Razborov and Rudich's natural proofs barrier roughly says that it is computationally hard to certify that a uniformly random truth table has high circuit complexity. In this work, we show that the natural proofs barrier (specifically, Rudich's conjecture that there are no NP-constructive natural properties against $P/poly$) implies the following important consequences in derandomization, proof complexity, and cryptography.

- Derandomization: **Fortnow and Santhanam's Oracle Derandomization Hypothesis is false.** In particular, this means that one cannot use the hardness-versus-randomness paradigm to derandomize data structures, at least in the straightforward way. Our result is the first direct evidence that the Oracle Derandomization Hypothesis is false. As a corollary, we also get the first average-case hardness result for the Circuit Range Avoidance Problem (Avoid).

- Proof Complexity: **There is a single non-uniform proof complexity generator secure against all proof systems.** This is the first construction of such a proof complexity generator under any complexity assumption. Indeed, it was previously not clear whether such an object should exist.

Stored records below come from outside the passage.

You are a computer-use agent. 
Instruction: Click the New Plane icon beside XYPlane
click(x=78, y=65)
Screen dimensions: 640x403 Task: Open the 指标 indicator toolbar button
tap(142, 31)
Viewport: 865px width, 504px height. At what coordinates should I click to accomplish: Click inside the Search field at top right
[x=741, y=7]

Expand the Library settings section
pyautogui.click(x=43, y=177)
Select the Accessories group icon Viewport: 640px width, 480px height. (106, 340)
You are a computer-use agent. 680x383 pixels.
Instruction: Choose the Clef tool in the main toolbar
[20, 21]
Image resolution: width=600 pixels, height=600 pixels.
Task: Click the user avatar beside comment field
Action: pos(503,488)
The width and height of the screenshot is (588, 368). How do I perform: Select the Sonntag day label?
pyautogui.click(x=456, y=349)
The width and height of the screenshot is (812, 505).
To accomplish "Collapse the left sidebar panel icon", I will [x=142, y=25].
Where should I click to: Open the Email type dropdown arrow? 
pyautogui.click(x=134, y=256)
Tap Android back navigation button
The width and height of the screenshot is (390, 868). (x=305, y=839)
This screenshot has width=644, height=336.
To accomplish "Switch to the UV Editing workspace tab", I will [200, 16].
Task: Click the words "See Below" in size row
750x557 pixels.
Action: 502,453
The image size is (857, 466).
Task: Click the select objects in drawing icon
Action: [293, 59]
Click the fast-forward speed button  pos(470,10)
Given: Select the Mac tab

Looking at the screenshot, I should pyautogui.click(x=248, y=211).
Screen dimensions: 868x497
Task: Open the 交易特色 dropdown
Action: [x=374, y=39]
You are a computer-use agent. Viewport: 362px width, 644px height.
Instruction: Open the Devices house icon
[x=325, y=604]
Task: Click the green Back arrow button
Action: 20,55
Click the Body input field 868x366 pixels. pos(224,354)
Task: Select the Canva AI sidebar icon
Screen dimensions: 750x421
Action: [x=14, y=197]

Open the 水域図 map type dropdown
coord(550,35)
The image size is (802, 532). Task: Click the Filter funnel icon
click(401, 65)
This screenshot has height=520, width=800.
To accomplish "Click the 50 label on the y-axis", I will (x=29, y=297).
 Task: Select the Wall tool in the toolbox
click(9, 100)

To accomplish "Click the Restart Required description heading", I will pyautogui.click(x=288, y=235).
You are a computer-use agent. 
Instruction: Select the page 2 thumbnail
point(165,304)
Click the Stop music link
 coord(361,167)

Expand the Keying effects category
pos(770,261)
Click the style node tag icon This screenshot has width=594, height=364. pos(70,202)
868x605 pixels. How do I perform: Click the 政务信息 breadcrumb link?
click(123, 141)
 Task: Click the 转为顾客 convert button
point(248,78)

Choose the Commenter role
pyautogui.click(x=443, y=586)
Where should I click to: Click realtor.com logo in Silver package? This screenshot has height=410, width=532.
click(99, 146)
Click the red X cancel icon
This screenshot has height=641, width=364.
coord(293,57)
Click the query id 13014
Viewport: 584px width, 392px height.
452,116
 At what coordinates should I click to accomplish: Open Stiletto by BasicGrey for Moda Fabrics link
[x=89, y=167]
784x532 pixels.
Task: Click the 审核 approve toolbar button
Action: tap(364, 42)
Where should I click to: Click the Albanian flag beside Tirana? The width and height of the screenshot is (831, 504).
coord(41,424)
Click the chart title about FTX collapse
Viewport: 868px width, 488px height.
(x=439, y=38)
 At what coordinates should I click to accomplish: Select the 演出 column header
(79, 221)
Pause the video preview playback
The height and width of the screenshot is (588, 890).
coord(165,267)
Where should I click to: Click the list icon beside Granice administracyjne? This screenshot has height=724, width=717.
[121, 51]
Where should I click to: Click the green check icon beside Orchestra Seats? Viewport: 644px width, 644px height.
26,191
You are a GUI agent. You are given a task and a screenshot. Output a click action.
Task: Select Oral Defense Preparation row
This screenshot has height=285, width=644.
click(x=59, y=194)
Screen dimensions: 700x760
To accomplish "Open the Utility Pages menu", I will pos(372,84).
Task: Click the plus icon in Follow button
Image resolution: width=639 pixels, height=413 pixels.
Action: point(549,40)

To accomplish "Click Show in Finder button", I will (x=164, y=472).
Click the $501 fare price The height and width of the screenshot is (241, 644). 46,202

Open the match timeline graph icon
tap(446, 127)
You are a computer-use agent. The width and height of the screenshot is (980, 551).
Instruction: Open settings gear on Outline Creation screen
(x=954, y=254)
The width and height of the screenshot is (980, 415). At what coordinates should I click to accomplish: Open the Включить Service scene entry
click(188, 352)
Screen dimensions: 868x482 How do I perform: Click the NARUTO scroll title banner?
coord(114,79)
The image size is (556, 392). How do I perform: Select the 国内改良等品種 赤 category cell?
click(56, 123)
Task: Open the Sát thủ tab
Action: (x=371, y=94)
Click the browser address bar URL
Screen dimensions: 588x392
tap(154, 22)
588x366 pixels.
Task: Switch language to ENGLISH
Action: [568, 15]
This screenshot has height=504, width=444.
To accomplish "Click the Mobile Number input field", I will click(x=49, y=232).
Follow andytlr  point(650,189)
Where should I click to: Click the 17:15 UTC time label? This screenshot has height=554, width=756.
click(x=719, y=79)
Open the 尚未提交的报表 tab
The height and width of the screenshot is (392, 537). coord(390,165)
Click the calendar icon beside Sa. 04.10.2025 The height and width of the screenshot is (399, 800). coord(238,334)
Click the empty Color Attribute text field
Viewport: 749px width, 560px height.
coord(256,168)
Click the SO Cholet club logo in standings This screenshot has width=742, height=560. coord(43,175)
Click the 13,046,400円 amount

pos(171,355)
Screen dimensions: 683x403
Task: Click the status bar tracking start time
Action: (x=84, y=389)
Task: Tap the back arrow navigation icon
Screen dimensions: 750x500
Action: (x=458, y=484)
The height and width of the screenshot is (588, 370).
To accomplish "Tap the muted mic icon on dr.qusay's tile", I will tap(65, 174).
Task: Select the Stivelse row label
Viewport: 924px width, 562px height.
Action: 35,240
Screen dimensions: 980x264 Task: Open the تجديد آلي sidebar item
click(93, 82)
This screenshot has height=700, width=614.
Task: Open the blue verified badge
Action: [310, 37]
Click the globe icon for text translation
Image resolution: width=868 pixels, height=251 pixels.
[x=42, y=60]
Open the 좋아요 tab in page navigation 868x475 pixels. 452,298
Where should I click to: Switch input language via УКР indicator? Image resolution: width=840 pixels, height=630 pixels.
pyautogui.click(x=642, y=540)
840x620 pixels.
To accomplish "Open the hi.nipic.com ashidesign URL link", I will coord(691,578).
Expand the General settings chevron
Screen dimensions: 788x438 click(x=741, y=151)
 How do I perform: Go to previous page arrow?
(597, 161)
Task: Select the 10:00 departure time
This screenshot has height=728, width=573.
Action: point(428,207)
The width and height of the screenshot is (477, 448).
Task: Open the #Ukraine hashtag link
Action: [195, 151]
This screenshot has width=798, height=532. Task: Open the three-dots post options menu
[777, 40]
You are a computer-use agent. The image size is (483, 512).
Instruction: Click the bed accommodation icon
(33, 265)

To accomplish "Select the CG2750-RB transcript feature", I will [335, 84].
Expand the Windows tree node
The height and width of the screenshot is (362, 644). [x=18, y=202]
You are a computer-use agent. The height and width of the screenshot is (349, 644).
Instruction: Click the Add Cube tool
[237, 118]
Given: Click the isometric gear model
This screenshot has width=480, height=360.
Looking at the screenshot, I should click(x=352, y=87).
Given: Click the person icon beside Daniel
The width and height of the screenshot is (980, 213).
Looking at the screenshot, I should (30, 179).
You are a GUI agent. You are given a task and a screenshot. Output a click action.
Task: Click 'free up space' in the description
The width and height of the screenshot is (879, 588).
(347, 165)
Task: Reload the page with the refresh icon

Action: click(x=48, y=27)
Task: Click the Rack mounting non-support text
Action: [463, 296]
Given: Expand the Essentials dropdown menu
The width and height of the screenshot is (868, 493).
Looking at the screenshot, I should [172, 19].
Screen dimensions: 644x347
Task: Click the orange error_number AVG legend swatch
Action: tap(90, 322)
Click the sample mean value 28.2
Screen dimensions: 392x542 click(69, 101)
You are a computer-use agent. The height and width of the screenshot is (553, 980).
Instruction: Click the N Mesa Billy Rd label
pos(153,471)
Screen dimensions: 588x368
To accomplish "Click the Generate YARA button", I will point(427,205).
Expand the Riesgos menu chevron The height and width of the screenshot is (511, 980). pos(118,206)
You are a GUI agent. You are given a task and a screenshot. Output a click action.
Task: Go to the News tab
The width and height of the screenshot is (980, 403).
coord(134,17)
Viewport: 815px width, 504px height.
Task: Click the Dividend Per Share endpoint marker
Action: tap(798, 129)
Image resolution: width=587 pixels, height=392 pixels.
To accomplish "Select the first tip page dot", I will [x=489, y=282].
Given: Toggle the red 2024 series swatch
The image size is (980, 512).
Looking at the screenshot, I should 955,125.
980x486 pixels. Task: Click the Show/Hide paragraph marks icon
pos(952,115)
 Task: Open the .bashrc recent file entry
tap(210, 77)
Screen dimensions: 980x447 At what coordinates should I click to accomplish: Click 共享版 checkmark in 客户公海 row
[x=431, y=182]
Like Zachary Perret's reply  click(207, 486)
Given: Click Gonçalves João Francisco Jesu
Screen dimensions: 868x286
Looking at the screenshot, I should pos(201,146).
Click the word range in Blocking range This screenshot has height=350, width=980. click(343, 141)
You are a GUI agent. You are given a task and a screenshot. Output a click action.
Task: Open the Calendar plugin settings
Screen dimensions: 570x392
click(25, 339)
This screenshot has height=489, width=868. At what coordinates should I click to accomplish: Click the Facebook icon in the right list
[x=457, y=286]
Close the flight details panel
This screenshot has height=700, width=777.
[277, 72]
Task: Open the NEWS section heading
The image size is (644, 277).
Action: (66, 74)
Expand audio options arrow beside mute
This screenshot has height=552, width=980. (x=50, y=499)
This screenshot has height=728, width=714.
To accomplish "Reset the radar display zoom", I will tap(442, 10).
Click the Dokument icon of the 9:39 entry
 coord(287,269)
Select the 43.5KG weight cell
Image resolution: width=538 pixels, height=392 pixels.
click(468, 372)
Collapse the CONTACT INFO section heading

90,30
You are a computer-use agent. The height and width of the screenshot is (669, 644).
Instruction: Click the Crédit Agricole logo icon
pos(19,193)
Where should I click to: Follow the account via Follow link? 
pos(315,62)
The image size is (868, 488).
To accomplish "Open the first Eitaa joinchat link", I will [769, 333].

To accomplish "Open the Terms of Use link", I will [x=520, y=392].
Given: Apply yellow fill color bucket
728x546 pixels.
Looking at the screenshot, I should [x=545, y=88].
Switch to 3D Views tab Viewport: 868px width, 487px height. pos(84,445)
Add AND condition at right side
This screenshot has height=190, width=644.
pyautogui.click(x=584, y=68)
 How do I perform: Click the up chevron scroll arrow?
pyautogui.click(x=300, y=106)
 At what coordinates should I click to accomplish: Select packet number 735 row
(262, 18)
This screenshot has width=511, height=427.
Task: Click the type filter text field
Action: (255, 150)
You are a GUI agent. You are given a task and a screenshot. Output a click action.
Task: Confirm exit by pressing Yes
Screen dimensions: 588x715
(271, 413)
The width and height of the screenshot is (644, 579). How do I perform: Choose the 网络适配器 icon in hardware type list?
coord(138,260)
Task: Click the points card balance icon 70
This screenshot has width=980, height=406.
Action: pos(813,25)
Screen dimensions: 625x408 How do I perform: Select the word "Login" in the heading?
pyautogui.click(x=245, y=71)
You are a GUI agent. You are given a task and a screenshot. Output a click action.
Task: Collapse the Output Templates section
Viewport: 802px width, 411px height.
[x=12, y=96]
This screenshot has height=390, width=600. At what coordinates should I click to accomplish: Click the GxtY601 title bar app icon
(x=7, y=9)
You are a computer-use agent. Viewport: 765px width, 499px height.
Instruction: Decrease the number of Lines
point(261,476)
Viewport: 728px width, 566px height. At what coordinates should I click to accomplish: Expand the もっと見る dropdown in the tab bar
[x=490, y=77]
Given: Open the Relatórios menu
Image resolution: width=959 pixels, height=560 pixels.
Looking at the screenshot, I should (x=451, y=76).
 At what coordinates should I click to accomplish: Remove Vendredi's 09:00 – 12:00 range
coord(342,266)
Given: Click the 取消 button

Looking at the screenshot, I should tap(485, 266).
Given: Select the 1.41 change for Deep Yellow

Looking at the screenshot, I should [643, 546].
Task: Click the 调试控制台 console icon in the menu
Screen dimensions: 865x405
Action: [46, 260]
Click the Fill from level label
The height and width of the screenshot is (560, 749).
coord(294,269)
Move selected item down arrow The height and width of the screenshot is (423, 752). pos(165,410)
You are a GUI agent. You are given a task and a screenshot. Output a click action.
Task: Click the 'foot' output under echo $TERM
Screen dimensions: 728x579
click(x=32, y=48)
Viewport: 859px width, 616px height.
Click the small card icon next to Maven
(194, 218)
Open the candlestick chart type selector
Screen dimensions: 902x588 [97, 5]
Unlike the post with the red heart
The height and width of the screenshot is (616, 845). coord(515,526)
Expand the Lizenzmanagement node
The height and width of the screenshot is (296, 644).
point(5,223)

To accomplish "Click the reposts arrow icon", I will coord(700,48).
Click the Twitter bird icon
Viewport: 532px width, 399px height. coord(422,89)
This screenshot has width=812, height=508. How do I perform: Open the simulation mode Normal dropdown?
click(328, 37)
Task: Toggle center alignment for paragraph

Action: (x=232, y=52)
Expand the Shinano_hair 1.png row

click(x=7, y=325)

- Cryptography: **In the non-uniform setting, zero-knowledge does not require interaction.** We construct a non-uniform, truly non-interactive prover and verifier where the verifier is perfectly sound and the prover has every ``falsifiable'' consequence of being zero-knowledge. Thus, in the non-uniform setting, we bypass a classical impossibility result of Goldreich and Oren that says zero-knowledge proofs require interaction. This is the first construction of such an object.